Pero, ¿qué pasa con el raspón que, irremediablemente, entra en la máquina? De eso se encarga una despalilladora interna que está alojada dentro de la máquina. Es tan efectiva, que consigue eliminarlo de forma inmediata antes de que la uva pase a la tolva. De este modo, la uva se despoja completamente del raspón y evita que cualquier elemento extraño pase a la prensa e impregne al mosto amargores indeseados. Como os podéis imaginar, el despalillado es un proceso esencial. Además, no solo libera a la uva del raspón, sino también de otros muchos restos herbáceos, como hojas y pequeños sarmientos.

En el caso de Bodega Cuatro Rayas, otra de las ventajas de despalillar de forma mecanizada es que se hace a pie de campo, así nos aseguramos que la uva que entra en la bodega está completamente libre de residuos. No obstante, todo el proceso que os hemos explicado culmina con una última revisión en bodega, una vez que el remolque entra con la carga de uva.

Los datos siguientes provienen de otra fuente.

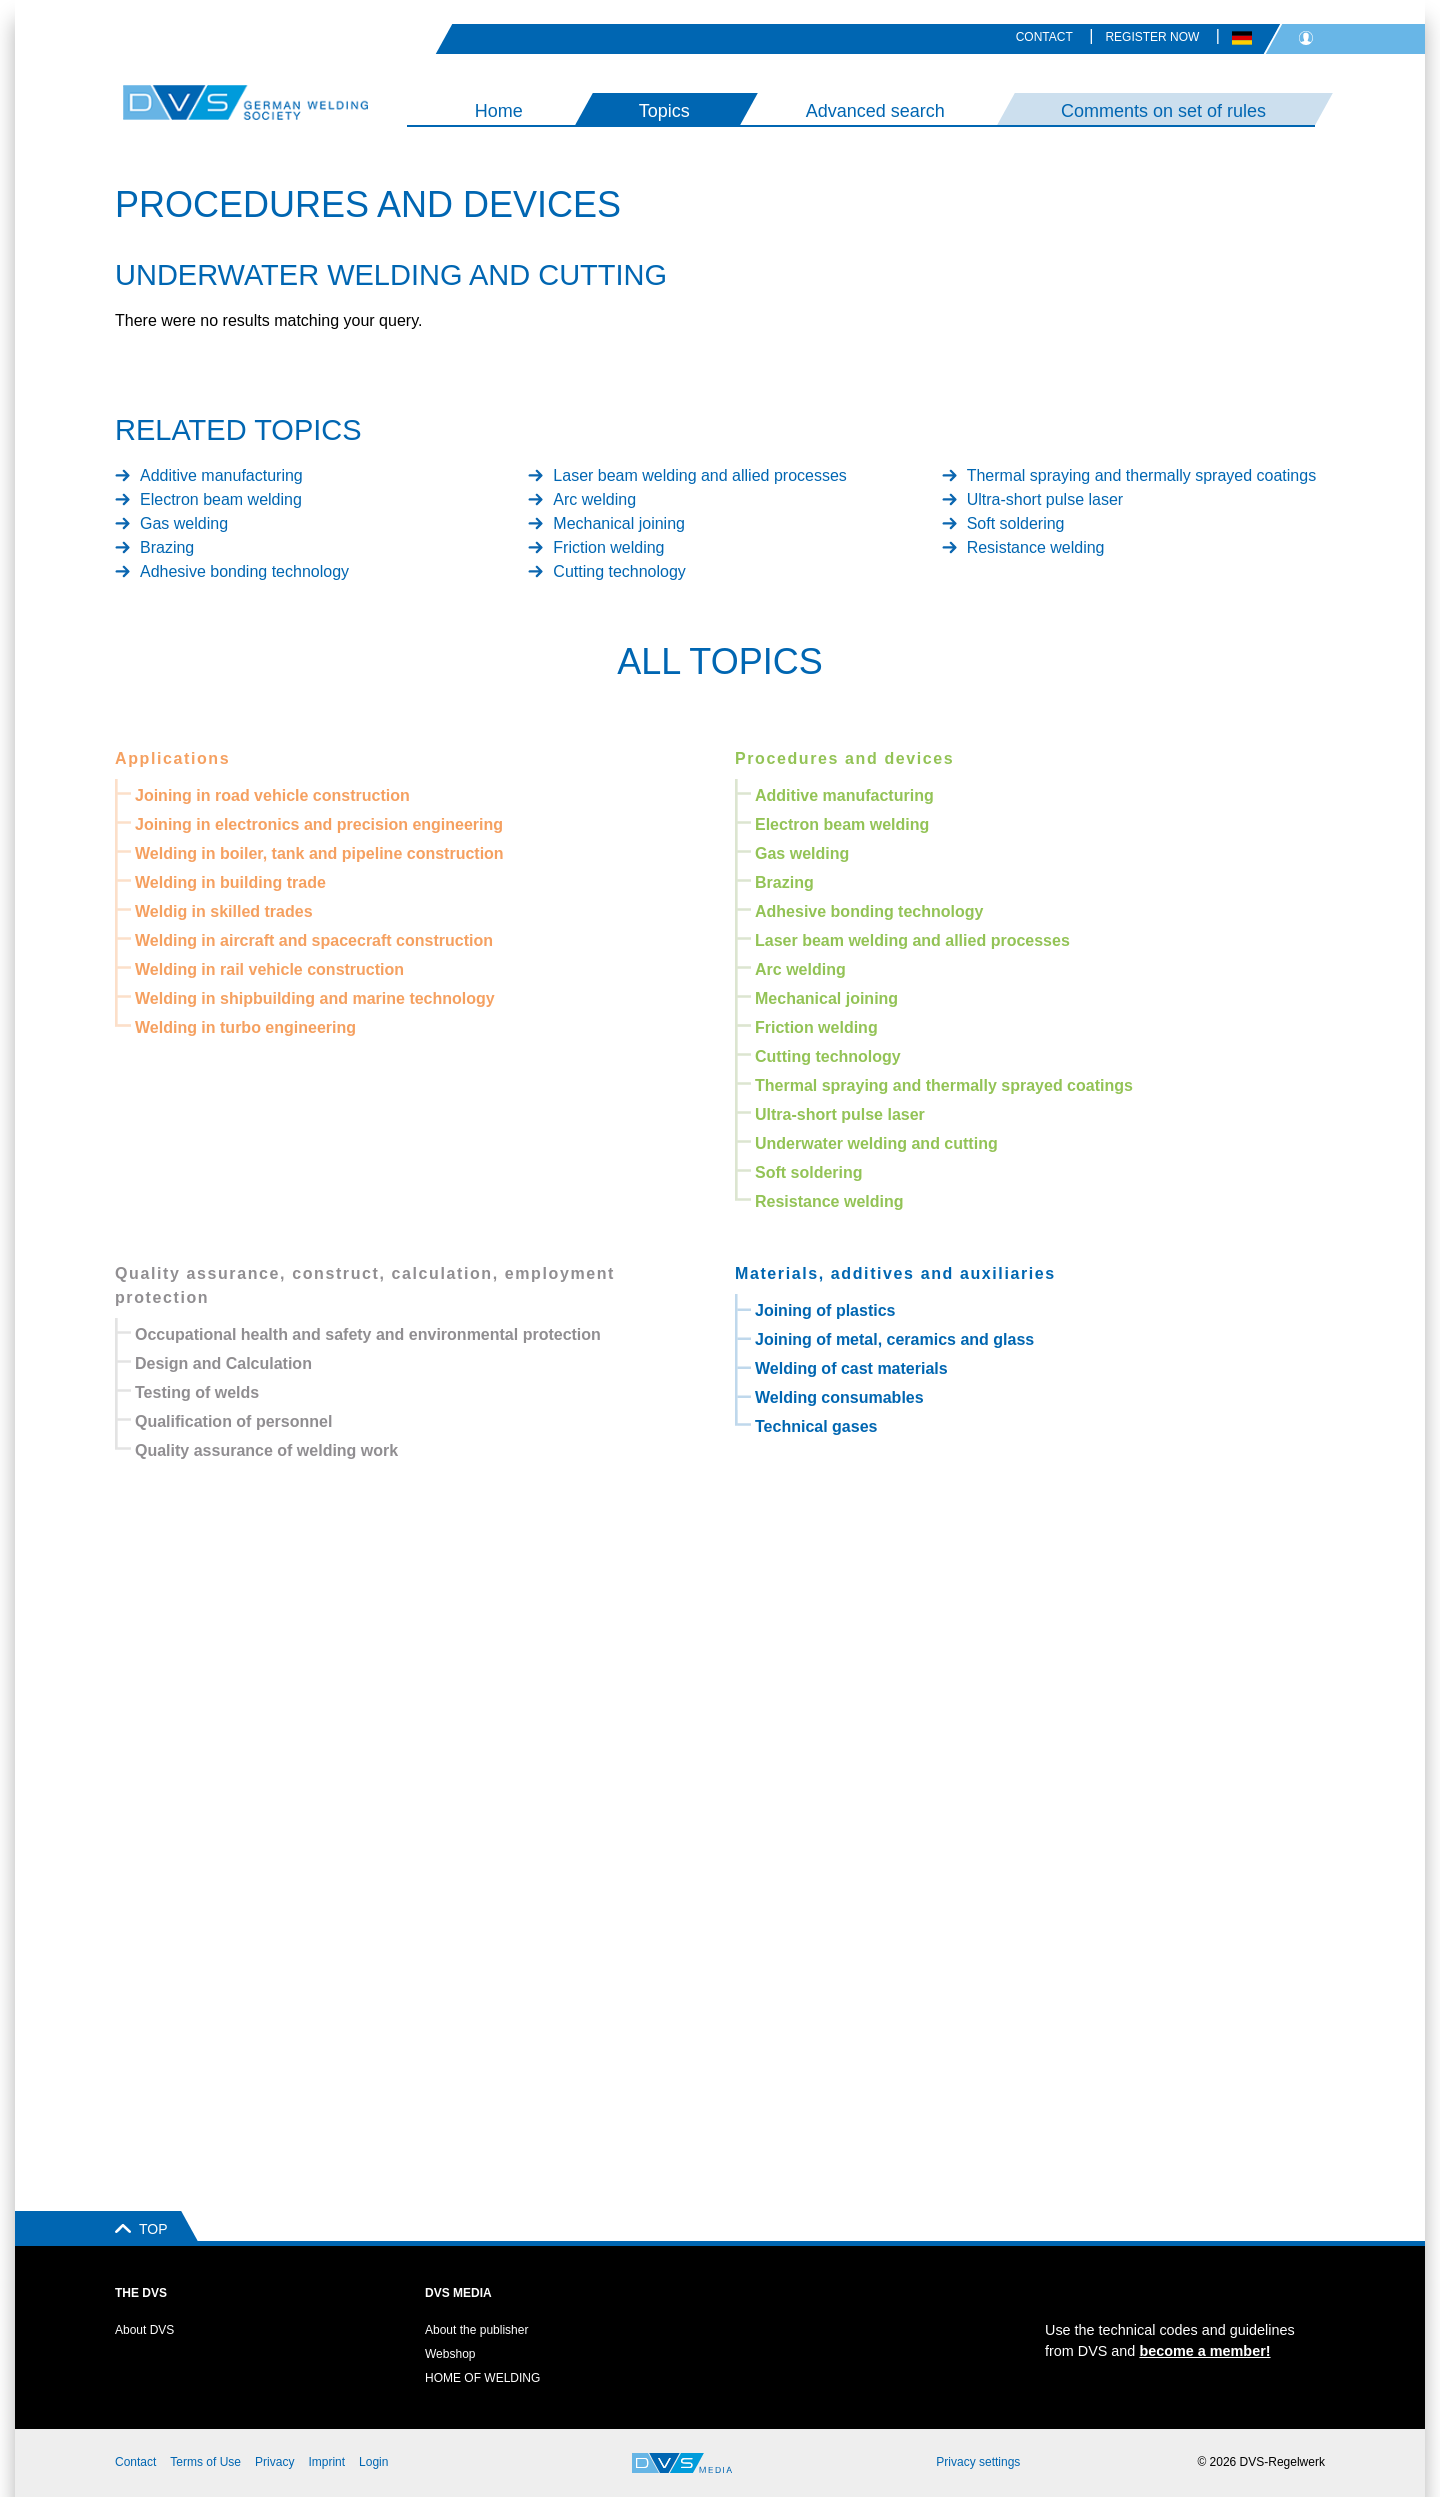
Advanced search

Las levaduras autóctonas de Bodega Cuatro Rayas

No siempre es fácil entender algunos términos relacionados con el proceso de elaboración del vino. Es frecuente escuchar hablar de las levaduras, que no son otra cosa que hongos microscópicos, encargados de realizar la fermentación alcohólica cuando entran en contacto con el mosto. Este es un proceso fundamental en la elaboración del vino. Pero no todas las levaduras son iguales: hay multitud de géneros y especies. En esta ocasión, nos centraremos en las levaduras autóctonas, es decir, aquellas que se encuentran en la uva de forma natural, sin intervención de la mano del hombre.

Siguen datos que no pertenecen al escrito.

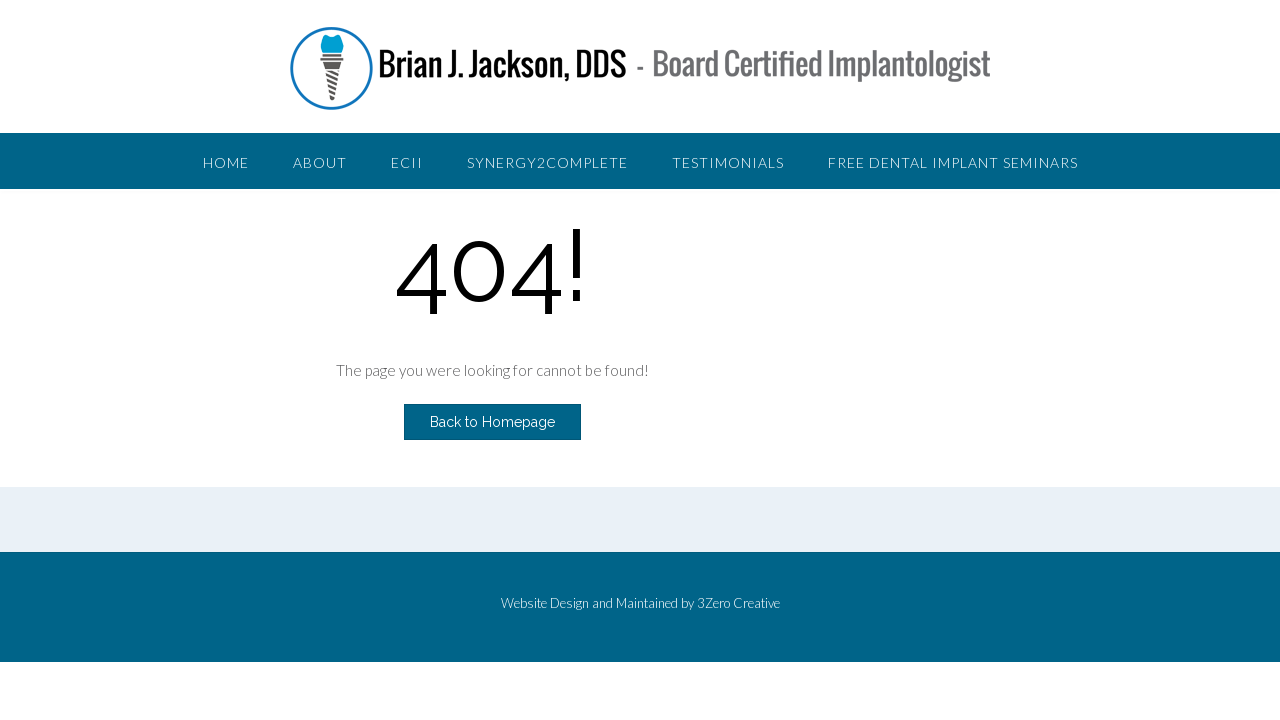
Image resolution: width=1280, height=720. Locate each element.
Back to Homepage (492, 422)
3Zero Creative (738, 603)
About (320, 162)
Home (226, 162)
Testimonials (728, 162)
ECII (407, 162)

Pero vayamos por partes. Las levaduras comerciales son aquellas seleccionadas por laboratorios, procedentes de distintas zonas del mundo, que se presentan como productos deshidratados para añadir al mosto. Pero las levaduras autóctonas son otra cosa completamente diferente y con el siguiente ejemplo podéis imaginar cómo se consiguen: si nos acercamos a un viñedo y estrujamos un racimo de uvas para obtener el mosto -y este mosto lo dejamos en un recipiente-, al cabo de unos días se producirá la fermentación espontánea de ese mosto gracias a la acción de multitud de levaduras que se encuentran adheridas a la piel de la uva. Ahí están las levaduras autóctonas.

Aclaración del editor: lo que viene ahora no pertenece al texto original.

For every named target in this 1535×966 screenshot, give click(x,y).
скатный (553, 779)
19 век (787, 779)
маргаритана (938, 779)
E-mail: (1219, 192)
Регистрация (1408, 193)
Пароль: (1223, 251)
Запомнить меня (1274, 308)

Cada región, incluso cada viñedo, tiene sus propias levaduras autóctonas. Son fundamentales porque, al realizar la fermentación alcohólica, transmiten al vino producido su propio carácter diferencial. Esto forma parte de lo que llamamos ‘terroir’, que diferencia a ese vino de otros vinos producidos, incluso, con la misma variedad. Sin embargo, el vino así elaborado no todos los años se comporta de la misma manera, pues no siempre intervienen las mismas levaduras porque el contenido de la denominada ‘flora microbiana’ depende de condiciones climáticas, medioambientales y del uso de fitosanitarios; incluso muchas de esas levaduras no son capaces de terminar la fermentación alcohólica o transmiten al vino olores y sabores no deseados. Por esta razón, la mayoría de las bodegas utilizan levaduras comerciales para realizar la fermentación alcohólica controlada.

En el caso de la Bodega Cuatro Rayas, llevamos desde la añada 2012 realizando un proceso de selección de levaduras autóctonas propias, un proyecto desarrollado con el apoyo de la firma LEW 2050, compañía ligada a la Universidad de Navarra. De esto se encarga el Departamento de Enología de la Bodega Cuatro Rayas, para que, de entre todas las levaduras de fermentación espontánea, podamos seleccionar las más adecuadas, que transmitan a nuestros vinos el carácter personal de los propios viñedos de la zona. De esta forma, utilizando nuestras propias levaduras, elaboramos vinos con carácter y tipicidad diferenciada.